Anyone paying attention to the world in the last decade should know that logic is usually not what convinces people to accept an argument. More precisely, different communities rely on different logics to create truth. Those who fail to see how logic functions within community are those who wonder why their article is not getting published in the journals they want to be in, “even though their logic is perfect.”
As for analyzing evidence, students at UChicago don’t need to be told how to analyze things; they’ve been doing that since fifth grade. What they need is to learn how to argue. And academic and professional writers cannot be successful arguers if their logic and analysis are made abstract from their readers.
UChicago has long avoided a “writing 101”–style requirement, and for good reason: those classes treat writing as an abstract skill that can be removed from the field in which one is writing. The qualities of good writing are the same whether you are writing an email to your mother or writing an article for the Journal of Economic Perspectives, a writing 101 syllabus would say. But it’s obviously the case that different fields have different expectations for writing, and even within fields, writing can function differently for different audiences and goals. However, we are ideologically inclined not to like that, because it’s hard and complex. Truth should be ! and should Not Contradict Itself! So we create writing 101 classes.
The philosophy of ICA and the new writing program seems to be that the skills students learn in generic topics—writer-centered topics—will transfer to specialized, reader-centered writing. But will they? Does the five-paragraph essay? Starting with a “hook”? The “funnel method” of introductions? These are the things that the LRS has spent 40 years drilling out of undergraduates who were only ever trained to make writing instructors and standardized test–graders happy.
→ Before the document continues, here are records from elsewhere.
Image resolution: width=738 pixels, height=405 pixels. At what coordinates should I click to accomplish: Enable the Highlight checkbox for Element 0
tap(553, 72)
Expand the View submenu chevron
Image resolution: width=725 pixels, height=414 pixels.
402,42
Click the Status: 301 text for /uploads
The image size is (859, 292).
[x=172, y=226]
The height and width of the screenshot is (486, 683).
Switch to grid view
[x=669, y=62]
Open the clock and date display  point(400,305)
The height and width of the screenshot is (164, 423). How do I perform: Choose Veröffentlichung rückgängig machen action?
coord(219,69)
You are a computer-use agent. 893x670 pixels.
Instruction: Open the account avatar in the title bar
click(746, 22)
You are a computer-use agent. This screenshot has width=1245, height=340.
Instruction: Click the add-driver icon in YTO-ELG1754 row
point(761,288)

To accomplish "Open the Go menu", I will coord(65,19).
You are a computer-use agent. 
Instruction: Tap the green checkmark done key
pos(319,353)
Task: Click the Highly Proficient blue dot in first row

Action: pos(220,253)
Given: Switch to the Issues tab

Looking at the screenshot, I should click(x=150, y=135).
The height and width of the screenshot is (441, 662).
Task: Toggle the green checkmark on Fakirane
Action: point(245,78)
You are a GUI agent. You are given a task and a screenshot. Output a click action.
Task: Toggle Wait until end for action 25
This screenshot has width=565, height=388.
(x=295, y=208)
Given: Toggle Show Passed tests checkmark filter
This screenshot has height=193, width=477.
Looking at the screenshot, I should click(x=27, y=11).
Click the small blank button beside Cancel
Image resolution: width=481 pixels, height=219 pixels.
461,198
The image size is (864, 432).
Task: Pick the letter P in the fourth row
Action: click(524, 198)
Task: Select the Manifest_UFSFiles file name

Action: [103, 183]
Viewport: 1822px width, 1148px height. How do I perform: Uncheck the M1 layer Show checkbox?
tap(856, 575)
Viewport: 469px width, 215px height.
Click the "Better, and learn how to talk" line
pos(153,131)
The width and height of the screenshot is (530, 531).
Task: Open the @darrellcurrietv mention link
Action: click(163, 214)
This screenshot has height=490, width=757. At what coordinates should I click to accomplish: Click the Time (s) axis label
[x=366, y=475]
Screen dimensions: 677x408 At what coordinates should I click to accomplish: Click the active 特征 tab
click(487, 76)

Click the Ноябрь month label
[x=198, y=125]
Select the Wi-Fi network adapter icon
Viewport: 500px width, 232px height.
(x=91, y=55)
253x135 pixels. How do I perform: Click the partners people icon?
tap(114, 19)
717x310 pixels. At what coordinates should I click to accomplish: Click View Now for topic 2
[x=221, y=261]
The LRS always delivered an inconsistent product because it embraced this complexity, but that was a feature, not a bug. By hiring Ph.D. students (people who were engaged in academic work, as opposed to people engaged in writing instruction), the writing seminars were inherently chaotic. But consistency came from the fact that the teachers were actually writing in their field. The coherence didn’t come from teaching writing as an abstract skill to be applied in a field. The teachers were working on an article for Critical Inquiry. They were publishing in Philological Quarterly. They were actively engaged with their interlocutors, and they needed to think about their readers in order to be successful.
Now undergraduates at UChicago are losing the concrete connection to the people here who are doing the work of actual academic writing. Instead of publishing in the Chicago Journal of Sociology, they are teaching writing.
Apologies to those in this boat, but according to the new director of the writing program, the new instructional professors teaching this course “represent the best qualified and most effective writing instructors in the country.” Respectfully (because Lord knows I don’t have any of these skills), wouldn’t it be better to choose effective writers? I have found that it’s rarely the case that effective academic writers teach writing. Effective academic writers are doing research and getting published in academic journals in their field.
If I had to guess, from now on, undergrads here will get a more standardized experience. They will get clear rules about what makes “good writing.” And, because of it, they will be much worse at writing. Because writing isn’t standardized. A good argument is not good because it’s logical, or because the evidence has been analyzed. It’s not good because it follows rules. A good argument convinces the readers the author wants to convince.
The debates about what the new writing program should be like ended at some point a year ago. I’m not sure what writing this accomplishes beyond simple venting, and I hope I’m overreacting. It certainly may be the case that there is already a plan in place to avoid these pitfalls. But we are at UChicago, and it’s usually a safe bet that UChicago will move towards the abstract. It often serves us well… but not when it comes to writing instruction.